Flex testing is a relatively recent concept in the clinical diagnostics field. It allows lab teams to run full syndromic panels without having to pay for every result.

Here’s how it works: 

Clinical labs implement a syndromic panel with a flex testing option; in this case, we’ll assume that panel is for respiratory infections. Like any syndromic panel, the test will cover the most common viral and bacterial pathogens responsible for respiratory infections, such as SARS-CoV-2, influenza A/B, RSV, and pertussis. 

Lab staff prepare the patient’s sample and run the test, generating results for each pathogen. Critically, though, all results are masked, and labs pay only for the results they choose to view. Based on the symptoms and the physician’s hypothesis about the cause of the infection based on symptoms and patient history, a lab tech will unmask the result for the most likely culprit—say, influenza. 

If that result is positive, no other results need to be unmasked and the physician can proceed with clinical intervention if needed. If it’s negative, the physician can ask to have more results unmasked until the causative pathogen is determined.

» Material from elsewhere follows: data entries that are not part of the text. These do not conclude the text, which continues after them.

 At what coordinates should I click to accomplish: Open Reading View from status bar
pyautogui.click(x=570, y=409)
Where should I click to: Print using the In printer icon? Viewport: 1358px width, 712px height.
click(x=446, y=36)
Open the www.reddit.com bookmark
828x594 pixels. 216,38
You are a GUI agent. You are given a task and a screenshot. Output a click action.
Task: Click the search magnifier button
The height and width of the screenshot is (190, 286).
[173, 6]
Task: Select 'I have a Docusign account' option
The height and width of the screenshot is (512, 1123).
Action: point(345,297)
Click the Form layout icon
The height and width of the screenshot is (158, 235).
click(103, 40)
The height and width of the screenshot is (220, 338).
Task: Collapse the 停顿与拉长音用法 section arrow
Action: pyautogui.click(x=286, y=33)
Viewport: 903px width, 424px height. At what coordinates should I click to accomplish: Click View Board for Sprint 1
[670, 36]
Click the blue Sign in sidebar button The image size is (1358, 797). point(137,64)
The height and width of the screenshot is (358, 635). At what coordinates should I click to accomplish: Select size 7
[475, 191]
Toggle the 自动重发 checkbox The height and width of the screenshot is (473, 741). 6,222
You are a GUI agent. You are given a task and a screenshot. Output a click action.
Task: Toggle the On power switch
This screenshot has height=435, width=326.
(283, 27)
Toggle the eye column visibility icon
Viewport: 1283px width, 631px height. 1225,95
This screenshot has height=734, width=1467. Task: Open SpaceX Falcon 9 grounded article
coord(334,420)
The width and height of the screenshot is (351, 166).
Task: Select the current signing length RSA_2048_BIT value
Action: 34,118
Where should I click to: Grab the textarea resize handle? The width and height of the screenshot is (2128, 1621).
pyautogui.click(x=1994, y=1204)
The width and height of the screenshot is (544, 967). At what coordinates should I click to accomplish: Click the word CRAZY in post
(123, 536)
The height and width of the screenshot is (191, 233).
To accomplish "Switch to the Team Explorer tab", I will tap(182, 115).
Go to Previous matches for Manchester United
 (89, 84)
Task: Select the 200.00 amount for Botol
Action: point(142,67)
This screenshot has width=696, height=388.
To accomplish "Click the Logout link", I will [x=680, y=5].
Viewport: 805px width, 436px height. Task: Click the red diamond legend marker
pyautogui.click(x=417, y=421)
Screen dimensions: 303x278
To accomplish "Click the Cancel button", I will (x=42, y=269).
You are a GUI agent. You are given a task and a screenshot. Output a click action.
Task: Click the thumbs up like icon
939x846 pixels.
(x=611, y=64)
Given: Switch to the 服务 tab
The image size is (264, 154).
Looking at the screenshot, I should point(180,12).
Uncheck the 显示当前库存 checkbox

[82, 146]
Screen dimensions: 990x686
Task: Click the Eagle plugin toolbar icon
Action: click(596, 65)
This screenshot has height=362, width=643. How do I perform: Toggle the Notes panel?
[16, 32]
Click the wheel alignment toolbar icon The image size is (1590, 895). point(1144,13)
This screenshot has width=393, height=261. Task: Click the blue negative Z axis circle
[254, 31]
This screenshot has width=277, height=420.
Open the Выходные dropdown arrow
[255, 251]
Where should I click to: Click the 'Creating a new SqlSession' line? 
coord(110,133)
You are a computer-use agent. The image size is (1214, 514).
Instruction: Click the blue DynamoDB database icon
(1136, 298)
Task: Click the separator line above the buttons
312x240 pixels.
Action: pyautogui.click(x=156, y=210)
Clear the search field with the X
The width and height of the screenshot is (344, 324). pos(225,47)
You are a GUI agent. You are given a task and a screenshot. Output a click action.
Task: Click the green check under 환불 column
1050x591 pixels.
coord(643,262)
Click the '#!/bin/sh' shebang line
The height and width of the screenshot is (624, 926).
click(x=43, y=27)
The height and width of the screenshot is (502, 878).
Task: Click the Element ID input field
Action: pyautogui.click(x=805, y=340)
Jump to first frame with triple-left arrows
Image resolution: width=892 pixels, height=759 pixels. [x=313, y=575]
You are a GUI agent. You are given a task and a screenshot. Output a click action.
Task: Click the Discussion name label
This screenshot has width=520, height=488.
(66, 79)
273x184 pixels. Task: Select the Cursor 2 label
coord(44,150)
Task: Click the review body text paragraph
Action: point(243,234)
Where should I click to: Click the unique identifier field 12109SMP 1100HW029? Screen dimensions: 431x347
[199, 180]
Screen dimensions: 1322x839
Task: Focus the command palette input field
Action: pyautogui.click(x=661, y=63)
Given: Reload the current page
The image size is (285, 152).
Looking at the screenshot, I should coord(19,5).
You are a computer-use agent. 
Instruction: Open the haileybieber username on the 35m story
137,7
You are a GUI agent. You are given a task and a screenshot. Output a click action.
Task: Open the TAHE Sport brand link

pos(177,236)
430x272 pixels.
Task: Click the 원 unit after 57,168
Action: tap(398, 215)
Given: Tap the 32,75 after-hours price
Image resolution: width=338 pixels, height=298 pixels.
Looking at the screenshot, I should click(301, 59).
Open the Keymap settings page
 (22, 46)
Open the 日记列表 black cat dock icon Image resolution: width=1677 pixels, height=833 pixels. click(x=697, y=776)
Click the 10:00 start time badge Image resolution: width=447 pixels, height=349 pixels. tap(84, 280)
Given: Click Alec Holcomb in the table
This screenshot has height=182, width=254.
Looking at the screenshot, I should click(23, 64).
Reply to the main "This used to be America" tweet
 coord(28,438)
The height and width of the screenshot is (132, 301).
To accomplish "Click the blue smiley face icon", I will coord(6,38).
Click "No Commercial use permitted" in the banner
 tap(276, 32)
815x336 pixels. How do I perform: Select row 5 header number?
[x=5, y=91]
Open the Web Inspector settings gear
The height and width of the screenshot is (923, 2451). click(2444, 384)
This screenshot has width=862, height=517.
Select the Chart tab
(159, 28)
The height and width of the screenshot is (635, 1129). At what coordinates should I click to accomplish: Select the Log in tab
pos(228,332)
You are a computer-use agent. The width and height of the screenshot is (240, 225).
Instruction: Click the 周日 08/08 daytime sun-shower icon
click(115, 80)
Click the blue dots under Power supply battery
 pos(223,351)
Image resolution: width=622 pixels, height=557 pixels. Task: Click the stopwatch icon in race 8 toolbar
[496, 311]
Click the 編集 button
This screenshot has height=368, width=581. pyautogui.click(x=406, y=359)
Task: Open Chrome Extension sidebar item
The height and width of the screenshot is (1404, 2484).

Flex testing allows lab teams to care for a patient’s health and financial well-being at the same time. Answers are generated quickly enough to make a difference in clinical treatment, but costs are managed to carefully to balance clinically necessary testing while minimizing cost to the institution and patient. 

This approach also allows labs to expand their test menus, avoid time-consuming sendout tests, cater testing to their specific patient population, and scale to meet seasonal spikes in testing demand.